Unofficial Winamp Web Site - Gwxz
http://www.mywinamp.com
======
jpswade
On January 14, 2014, it was officially announced that Belgian online radio
aggregator Radionomy had bought Winamp and Shoutcast, formerly owned by
Nullsoft.

\- [https://www.theverge.com/2014/1/14/5263086/winamp-
radionomy-...](https://www.theverge.com/2014/1/14/5263086/winamp-radionomy-
acquisition-internet-radio-service)

So since this site was launched, it looks like you can now download Winamp
from the Official Winamp website:

\- [http://winamp.com/](http://winamp.com/)

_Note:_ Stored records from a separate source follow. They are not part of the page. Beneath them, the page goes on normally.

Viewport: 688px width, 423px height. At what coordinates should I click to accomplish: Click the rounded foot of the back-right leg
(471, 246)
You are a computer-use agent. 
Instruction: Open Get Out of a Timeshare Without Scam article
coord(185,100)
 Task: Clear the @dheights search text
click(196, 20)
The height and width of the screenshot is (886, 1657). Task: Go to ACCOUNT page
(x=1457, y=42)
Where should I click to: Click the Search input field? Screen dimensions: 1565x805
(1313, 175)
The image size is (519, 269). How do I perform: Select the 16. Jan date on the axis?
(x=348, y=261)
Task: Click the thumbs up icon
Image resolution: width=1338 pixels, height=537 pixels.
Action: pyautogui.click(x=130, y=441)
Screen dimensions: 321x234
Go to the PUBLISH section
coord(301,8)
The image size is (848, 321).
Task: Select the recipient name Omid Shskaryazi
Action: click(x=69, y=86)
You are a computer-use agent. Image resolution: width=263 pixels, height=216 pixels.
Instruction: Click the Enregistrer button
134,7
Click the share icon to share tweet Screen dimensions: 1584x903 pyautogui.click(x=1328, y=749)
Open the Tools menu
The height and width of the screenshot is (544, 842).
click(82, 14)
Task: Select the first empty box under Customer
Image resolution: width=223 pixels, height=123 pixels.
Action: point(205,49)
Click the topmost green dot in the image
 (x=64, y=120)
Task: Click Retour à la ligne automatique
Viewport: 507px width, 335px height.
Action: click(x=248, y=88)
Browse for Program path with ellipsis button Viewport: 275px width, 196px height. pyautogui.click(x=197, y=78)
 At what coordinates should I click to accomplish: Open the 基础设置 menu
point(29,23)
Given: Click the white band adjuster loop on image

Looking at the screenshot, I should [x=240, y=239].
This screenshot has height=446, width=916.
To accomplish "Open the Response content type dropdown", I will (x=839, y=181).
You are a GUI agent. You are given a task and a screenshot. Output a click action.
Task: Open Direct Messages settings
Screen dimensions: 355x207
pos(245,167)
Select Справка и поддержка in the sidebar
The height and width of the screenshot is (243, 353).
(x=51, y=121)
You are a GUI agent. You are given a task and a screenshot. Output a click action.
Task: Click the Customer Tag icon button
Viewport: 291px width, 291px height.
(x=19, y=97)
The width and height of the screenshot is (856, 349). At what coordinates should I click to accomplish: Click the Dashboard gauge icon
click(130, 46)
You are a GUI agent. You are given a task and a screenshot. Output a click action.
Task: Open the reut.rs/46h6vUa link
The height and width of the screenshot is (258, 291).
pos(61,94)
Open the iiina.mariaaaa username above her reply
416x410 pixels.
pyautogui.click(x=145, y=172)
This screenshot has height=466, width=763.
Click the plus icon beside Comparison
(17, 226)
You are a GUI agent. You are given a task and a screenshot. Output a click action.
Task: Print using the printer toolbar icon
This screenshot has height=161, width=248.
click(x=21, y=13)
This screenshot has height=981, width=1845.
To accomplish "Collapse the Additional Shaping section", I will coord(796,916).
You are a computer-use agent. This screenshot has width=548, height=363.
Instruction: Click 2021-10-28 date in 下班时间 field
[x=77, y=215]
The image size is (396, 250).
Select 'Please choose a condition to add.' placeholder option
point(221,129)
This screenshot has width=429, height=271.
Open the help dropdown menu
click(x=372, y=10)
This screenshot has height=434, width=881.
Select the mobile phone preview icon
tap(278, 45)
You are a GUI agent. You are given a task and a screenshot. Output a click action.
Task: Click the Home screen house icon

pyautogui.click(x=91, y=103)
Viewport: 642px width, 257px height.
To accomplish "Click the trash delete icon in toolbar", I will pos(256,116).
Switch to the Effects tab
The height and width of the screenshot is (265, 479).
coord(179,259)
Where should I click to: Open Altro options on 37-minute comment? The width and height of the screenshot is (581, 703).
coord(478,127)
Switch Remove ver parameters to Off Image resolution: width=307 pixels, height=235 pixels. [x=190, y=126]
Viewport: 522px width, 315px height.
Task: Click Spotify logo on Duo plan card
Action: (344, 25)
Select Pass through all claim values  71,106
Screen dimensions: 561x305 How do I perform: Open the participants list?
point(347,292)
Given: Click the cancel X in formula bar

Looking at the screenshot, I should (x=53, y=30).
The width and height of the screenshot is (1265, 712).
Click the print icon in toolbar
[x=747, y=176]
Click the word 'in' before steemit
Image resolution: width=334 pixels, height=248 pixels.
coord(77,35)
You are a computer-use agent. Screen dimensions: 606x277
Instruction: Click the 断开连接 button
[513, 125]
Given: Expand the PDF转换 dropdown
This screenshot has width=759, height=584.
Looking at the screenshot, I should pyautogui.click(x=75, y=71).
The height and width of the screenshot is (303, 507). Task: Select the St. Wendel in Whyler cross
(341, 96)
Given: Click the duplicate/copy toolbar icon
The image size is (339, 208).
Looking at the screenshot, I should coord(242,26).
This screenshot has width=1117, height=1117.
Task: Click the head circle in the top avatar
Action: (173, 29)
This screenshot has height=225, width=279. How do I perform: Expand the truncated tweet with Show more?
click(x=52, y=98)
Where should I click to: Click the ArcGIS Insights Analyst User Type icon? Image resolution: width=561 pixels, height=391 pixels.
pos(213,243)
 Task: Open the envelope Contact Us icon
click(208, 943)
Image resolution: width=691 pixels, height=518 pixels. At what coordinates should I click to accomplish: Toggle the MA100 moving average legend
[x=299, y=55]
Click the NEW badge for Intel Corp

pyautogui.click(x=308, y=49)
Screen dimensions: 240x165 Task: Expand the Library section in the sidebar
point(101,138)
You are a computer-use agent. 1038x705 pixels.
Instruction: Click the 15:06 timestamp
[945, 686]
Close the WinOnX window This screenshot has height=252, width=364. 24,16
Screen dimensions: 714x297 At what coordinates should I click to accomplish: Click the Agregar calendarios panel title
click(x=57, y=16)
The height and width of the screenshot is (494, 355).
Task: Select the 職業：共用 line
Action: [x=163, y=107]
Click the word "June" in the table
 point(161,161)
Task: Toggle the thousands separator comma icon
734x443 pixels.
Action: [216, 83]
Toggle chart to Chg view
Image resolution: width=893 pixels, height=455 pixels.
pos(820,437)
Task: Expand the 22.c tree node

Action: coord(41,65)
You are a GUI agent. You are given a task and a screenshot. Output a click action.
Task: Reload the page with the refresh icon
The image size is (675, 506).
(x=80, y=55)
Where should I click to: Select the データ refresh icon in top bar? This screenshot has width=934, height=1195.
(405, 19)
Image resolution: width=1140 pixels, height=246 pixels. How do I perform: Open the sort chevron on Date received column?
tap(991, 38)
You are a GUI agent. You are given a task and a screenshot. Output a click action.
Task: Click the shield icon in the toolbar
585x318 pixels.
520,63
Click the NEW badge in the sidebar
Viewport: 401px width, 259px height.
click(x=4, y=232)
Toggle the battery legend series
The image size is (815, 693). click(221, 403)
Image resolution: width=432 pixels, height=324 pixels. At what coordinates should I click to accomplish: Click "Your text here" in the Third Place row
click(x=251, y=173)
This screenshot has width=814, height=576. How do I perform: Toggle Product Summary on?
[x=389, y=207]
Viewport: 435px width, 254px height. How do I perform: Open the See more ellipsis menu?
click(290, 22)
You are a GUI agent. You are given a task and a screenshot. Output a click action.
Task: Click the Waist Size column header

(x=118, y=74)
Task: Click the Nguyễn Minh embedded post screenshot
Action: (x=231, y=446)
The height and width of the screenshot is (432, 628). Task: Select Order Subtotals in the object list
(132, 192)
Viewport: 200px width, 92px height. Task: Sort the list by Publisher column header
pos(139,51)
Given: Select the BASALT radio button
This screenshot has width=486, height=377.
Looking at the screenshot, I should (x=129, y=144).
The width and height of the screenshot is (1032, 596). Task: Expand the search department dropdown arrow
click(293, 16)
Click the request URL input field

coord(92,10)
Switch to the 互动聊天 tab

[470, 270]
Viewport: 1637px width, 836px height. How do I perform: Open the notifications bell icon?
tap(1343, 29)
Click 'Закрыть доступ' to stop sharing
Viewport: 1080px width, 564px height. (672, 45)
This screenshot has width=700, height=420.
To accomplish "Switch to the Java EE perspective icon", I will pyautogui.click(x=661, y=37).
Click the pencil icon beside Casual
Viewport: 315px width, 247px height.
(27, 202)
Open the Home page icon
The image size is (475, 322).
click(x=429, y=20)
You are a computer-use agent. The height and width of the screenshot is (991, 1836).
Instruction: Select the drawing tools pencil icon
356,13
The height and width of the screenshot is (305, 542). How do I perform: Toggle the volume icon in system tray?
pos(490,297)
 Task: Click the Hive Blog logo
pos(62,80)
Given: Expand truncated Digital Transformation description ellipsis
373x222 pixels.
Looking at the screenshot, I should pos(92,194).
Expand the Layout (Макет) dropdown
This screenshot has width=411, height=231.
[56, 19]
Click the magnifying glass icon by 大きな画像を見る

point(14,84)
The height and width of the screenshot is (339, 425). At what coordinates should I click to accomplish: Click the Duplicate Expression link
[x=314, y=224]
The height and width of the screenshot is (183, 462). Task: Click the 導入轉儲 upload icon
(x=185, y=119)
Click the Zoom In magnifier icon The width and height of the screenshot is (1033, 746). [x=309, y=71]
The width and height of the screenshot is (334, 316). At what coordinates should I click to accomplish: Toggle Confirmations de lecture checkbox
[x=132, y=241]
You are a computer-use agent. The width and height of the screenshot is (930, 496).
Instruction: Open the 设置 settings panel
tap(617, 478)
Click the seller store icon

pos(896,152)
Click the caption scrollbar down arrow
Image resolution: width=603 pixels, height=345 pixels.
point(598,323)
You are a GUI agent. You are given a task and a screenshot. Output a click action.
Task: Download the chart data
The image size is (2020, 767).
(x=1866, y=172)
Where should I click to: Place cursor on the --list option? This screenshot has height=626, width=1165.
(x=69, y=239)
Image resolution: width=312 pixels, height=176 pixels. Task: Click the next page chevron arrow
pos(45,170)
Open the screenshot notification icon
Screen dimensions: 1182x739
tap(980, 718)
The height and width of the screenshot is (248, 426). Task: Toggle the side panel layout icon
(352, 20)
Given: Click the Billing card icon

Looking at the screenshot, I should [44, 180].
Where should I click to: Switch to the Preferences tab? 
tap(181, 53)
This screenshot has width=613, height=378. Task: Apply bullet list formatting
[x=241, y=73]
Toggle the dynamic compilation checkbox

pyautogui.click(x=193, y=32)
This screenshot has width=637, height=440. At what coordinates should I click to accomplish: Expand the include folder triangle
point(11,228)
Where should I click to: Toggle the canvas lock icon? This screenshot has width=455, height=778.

For those asking for old versions of Winamp, you can get them here:

\-
[http://www.oldversion.com/windows/winamp/](http://www.oldversion.com/windows/winamp/)

For those asking for alternatives, there are some:

\-
[https://alternativeto.net/software/winamp/](https://alternativeto.net/software/winamp/)

For other Nullsoft magic, including Gnutella and WASTE, see:

\-
[https://en.wikipedia.org/wiki/Nullsoft](https://en.wikipedia.org/wiki/Nullsoft)

Also worth checking out founder Justin Frankel and his new company see:

\- [https://www.cockos.com/](https://www.cockos.com/)

LICEcap is great.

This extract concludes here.